Il faut rappeler que ces pratiques sont illégales, contraires à l'intégrité physique et psychique des personnes. Les personnels en conviennent et font autrement.

Par ailleurs, nous avons visité 24 centres de rétention administrative (CRA), ainsi qu'une zone d'attente. Aucune amélioration n'a été constatée. J'étais opposée au doublement de la durée maximale de rétention, portée de 45 à 90 jours en 2018. Nous commençons à en constater les dégâts : une telle mesure est inutile et génère des tensions. Cela a peut-être permis une toute petite augmentation du nombre de personnes reconduites à la frontière, mais les personnes sont souvent libérées au final, après être restées dans ces centres trois mois au lieu de 45 jours. Les CRA connaissent une évolution sécuritaire, qui les fait ressembler de plus en plus à des prisons.

Lors du débat sur la loi Asile et immigration en 2018, je m'étais prononcée en faveur d'une interdiction du placement des enfants en rétention. Ma proposition n'a pas été retenue. J'ai été entendue dans le cadre de l'examen, par l'Assemblée nationale, de la proposition de loi visant à encadrer strictement la rétention administrative des familles avec mineurs : ce texte prévoit de fixer la durée de rétention à 48 heures, avec une intervention du juge des libertés et de la détention (JLD) au bout de 24 heures, et de prévoir la possibilité de prolonger le délai jusqu'à cinq jours. C'est un pas en avant par rapport à la situation actuelle, mais cela me semble insuffisant, d'autant qu'il n'y a apparemment pas de possibilité de faire adopter rapidement cette proposition de loi.

Dans les 60 commissariats et gendarmeries que nous avons visités, nous continuons de constater un hébergement indigne, une politique immobilière inadaptée, et des conditions d'hygiène épouvantables. Les gendarmeries posent toujours un problème de surveillance de nuit : en l'absence de permanence, les gardés à vue sont seuls, sans bouton d'appel, avec un passage seulement toutes les deux ou trois heures - en cas de problème, la personne a le temps de mourir. Nous avons évoqué ce problème depuis longtemps, mais force est de constater que très peu de boutons d'appel ont été installés.

Nous dénonçons également la garde à vue de « confort administratif » : en région parisienne, les gardes à vue sont souvent notifiées en début de soirée, puis il ne se passe rien avant le lendemain matin, quand débutent les auditions.

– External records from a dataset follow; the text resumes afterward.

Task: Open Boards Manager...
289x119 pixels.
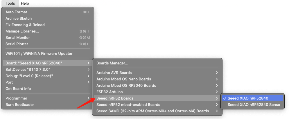Action: point(157,63)
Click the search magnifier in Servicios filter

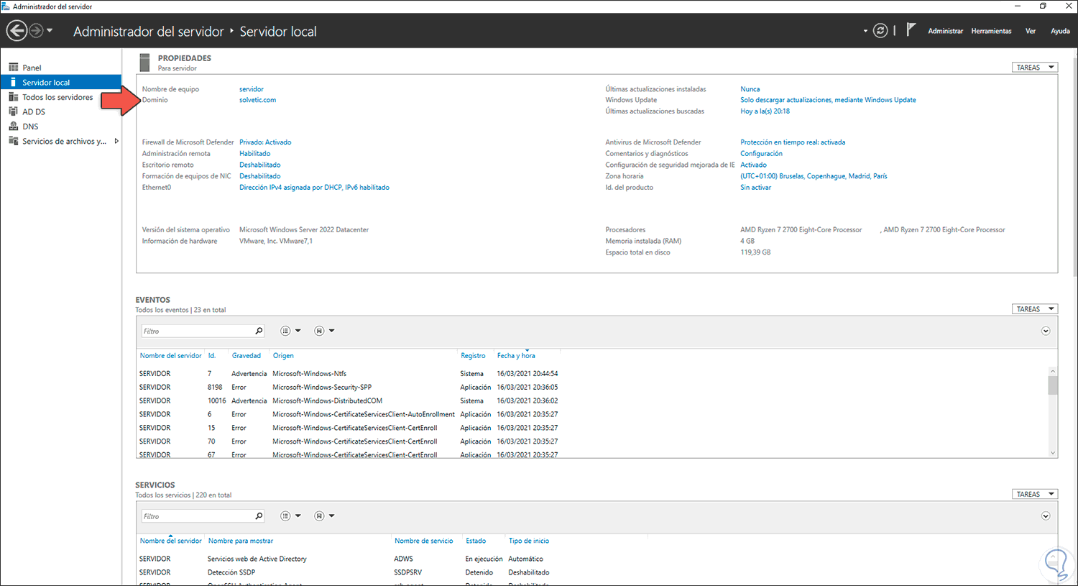click(259, 516)
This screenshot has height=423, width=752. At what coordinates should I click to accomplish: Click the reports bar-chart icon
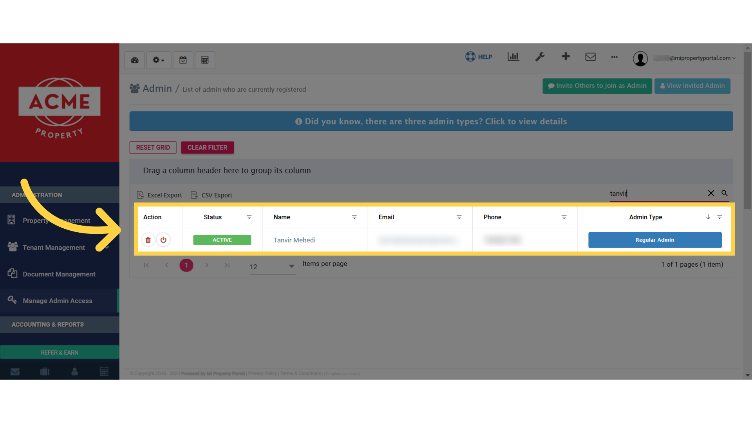[x=513, y=57]
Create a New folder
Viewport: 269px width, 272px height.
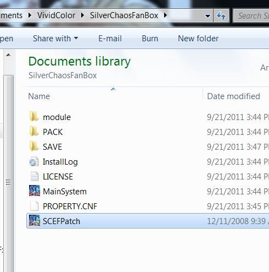[x=198, y=39]
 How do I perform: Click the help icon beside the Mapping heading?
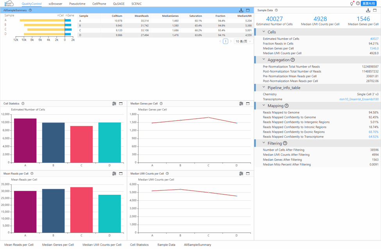coord(286,106)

Autre pratique choquante : les commissariats retirent systématiquement tous les objets - montre, ceinture, lunettes, soutien-gorge pour les femmes - à l'ensemble des gardés à vue. Pour certaines personnes, dangereuses ou agitées, cette pratique est normale ; pour les autres, c'est une atteinte à l'intégrité et à la dignité. D'autant qu'on oublie souvent de leur rendre ces objets pour la comparution devant le juge...

S'agissant des centres éducatifs fermés (CEF), la situation n'a pas évolué par rapport aux années précédentes. La protection judiciaire de la jeunesse (PJJ) est d'accord avec nous, les inspections diverses et variées font les mêmes constats, et pourtant rien ne change... Il aurait fallu tenir compte des évaluations avant de décider de construire d'autres CEF. Les difficultés sont connues : d'énormes problèmes de personnel, des équipes en crise, une qualité inégale du suivi éducatif, une politique contrastée de l'ordre et de la sécurité, parfois trop souple et parfois trop sévère. Heureusement, les fouilles de mineurs, interdites par la PJJ, sont de moins en moins fréquentes.

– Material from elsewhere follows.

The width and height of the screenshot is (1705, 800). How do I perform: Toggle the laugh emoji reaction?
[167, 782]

Nous avons publié un fascicule intitulé « Recommandations minimales pour le respect de la dignité et des droits fondamentaux des personnes privées de liberté », en quelque sorte un droit souple de la privation de liberté. Depuis la création du CGLPL, des milliers de recommandations ont été publiées, et nous avons souhaité les rassembler. Ce sont des règles minimales valables dans tous les lieux de privation de la liberté, de la prise en charge au retour à la vie normale de la personne en passant par les modalités de son séjour dans ces lieux. Ce fascicule sera utile aux professionnels, aux avocats, aux magistrats, aux parlementaires et aux gouvernants.

Nous avons également publié le 10 juin dernier le troisième rapport sur la prise en charge des détenus radicalisés. Le premier datait de juin 2015, avec un avis assez négatif sur les unités dédiées : il était inefficace de regrouper des catégories de personnes qui n'avaient rien à faire ensemble. Les changements apportés à la prise en charge de ces détenus par la Chancellerie nous ont conduits à produire un deuxième rapport, en juin 2016 : nous avons également donné une appréciation négative sur les unités de prévention et de prise en charge.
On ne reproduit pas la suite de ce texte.